A type of autism that includes epilepsy can potentially be treated with a common nutritional supplement, say an international team of researchers led by scientists at the University of California (UC), San Diego and the Yale University schools of medicine.
Approximately 25 percent of patients with autism also have epilepsy. Researchers analyzed the characteristics of the genome that makes proteins and examined cultural neural stem cells from patients.
The research team studied two closely related families whose children had autism spectrum disorder. The children had a history of abnormal electric brain wave activity or seizures.
The scientists observed that the children behaved normally when branched chain amino acids (BCAAs) were present, suggesting that nutritional supplements may help autistic people with epilepsy.
UC San Diego and Yale scientists used a technique called exome sequencing to determine that a gene mutation in some people with autism causes an acceleration in the metabolism of these amino acids. BCAAS are acquired through foods and are not produced by the human body. Human beings can turn off the metabolism of these amino acids during times of starvation, but researchers have found that some people with autism lack this ability.
“It was very surprising to find mutations in a potentially treatable metabolic pathway specific for autism,” said senior author Joseph G. Gleeson, MD, professor in the UCSD Department of Neurosciences and Howard Hughes Medical Institute investigator. “What was most exciting was that the potential treatment is obvious and simple. Just give affected patients the naturally occurring amino acids their bodies lack.”
The scientists reported that they could correct BCAA levels in the study participants by giving them a specific dosage of a nutritional supplement that can be purchased at a health food store. The supplement did not cause any ill effects. Gleeson said the next step in the research is to determine if the supplement helps reduce the symptoms of epilepsy and/or autism in humans.

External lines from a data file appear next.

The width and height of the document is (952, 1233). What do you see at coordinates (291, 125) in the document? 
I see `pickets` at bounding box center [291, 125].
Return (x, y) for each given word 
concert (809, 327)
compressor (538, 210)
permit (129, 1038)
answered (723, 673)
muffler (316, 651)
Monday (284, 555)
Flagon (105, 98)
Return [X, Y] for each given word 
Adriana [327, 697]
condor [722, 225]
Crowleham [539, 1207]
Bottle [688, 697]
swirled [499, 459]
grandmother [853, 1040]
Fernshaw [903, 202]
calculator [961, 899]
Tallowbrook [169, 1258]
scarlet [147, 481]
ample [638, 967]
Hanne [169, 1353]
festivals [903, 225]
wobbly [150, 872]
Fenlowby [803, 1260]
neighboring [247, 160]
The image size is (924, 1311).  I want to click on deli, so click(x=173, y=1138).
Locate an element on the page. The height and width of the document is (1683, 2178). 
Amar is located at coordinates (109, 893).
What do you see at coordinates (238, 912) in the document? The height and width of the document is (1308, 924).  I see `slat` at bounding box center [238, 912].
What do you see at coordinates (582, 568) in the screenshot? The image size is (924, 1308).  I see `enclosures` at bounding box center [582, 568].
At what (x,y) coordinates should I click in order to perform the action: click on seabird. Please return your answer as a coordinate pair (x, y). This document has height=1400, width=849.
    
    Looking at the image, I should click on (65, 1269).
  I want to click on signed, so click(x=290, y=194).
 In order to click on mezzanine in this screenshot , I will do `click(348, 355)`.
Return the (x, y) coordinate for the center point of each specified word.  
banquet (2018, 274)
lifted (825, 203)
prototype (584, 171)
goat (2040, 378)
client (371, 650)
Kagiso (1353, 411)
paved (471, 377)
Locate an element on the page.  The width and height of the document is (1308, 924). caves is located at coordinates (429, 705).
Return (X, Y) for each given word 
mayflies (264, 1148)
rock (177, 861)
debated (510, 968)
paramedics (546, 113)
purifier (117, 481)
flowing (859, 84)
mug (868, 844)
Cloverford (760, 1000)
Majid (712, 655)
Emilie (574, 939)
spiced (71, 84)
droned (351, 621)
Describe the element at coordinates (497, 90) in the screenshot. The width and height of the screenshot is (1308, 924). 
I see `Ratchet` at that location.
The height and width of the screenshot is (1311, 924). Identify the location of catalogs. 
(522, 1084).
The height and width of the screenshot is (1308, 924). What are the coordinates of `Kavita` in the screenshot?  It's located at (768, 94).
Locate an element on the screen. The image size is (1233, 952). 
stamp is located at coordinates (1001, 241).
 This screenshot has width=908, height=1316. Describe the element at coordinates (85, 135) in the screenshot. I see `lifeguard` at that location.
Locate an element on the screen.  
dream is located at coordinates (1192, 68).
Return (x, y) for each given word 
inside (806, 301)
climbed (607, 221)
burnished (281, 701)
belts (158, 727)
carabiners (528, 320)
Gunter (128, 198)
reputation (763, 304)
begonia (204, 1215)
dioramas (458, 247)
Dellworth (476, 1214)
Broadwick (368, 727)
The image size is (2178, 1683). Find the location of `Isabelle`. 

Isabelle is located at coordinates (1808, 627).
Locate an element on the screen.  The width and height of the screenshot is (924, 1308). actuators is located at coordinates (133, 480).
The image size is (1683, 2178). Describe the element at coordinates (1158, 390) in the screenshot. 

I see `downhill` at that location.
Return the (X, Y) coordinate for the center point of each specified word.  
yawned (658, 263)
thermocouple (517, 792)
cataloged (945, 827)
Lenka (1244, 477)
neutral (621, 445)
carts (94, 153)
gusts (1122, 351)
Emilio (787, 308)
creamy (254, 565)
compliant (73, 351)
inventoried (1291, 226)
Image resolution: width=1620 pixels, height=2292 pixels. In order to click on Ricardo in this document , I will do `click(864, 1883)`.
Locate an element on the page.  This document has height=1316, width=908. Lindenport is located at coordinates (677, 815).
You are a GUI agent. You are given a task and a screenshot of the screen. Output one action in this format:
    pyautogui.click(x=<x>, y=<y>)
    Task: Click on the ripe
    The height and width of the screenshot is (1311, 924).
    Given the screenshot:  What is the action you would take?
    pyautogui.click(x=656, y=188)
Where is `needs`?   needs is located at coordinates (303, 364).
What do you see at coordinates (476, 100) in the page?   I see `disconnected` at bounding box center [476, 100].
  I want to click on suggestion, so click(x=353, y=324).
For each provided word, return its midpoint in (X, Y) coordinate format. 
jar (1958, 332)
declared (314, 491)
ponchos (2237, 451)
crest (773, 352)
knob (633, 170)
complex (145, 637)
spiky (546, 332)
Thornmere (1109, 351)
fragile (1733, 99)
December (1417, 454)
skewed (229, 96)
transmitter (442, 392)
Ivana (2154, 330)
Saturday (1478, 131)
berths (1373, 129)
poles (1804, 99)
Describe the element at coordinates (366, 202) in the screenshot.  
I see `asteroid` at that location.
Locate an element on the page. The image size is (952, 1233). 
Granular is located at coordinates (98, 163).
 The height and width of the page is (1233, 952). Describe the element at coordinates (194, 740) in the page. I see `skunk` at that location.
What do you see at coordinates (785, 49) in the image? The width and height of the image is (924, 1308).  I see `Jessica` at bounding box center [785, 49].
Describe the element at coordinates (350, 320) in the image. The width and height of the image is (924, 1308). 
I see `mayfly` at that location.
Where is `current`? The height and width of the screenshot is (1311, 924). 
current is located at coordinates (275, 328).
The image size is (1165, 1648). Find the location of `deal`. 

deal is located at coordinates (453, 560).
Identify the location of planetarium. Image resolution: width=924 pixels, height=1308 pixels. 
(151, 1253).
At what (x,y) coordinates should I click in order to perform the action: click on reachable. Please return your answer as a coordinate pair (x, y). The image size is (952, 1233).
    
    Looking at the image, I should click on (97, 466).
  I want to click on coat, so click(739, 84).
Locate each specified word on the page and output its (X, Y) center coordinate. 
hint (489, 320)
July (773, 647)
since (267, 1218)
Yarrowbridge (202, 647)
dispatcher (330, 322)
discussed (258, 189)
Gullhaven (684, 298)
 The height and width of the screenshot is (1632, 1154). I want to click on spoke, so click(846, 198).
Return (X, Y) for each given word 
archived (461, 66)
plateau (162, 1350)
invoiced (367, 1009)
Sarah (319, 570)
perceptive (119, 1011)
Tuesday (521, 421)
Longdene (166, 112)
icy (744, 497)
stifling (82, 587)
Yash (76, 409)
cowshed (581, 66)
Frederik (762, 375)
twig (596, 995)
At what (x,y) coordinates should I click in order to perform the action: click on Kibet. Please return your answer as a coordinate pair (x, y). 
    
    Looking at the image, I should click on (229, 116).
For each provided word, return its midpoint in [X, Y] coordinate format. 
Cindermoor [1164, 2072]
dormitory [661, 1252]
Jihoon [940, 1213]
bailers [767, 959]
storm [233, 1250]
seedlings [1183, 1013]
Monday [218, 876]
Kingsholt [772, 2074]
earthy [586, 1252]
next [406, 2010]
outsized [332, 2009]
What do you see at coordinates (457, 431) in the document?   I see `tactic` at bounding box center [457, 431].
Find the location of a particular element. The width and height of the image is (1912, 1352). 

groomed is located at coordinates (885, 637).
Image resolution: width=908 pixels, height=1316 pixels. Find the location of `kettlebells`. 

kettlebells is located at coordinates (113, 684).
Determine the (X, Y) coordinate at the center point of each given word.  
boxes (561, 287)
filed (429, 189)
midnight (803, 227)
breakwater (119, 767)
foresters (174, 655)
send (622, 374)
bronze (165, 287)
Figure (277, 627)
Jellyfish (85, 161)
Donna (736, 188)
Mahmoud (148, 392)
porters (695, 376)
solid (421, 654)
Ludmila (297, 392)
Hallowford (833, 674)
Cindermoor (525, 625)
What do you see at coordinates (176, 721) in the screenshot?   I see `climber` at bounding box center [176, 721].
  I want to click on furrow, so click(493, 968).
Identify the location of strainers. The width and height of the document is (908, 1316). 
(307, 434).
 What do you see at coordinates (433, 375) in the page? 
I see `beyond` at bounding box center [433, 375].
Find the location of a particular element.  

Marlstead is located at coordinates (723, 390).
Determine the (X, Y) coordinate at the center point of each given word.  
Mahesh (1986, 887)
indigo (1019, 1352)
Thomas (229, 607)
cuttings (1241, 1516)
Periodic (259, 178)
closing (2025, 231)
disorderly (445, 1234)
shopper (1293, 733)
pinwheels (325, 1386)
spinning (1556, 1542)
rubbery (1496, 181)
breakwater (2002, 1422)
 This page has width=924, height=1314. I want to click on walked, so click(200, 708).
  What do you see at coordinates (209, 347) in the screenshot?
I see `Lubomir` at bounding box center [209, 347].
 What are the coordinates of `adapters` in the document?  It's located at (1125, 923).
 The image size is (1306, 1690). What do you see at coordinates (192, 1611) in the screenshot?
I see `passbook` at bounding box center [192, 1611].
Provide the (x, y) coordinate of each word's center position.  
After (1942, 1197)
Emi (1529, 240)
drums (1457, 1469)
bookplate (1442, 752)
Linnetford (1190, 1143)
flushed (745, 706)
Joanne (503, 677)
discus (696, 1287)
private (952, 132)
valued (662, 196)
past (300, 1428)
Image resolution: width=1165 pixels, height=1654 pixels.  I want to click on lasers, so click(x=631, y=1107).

“We think this work will establish a basis for future screening of all patients with autism and/or epilepsy for this or related genetic mutations, which could be an early predictor of the disease,” he said. “What we don’t know is how many patients with autism and/or epilepsy have mutations in this gene and could benefit from treatment, but we think it is an extremely rare condition.”
The research findings appear in the September 6, 2012 issue of Science.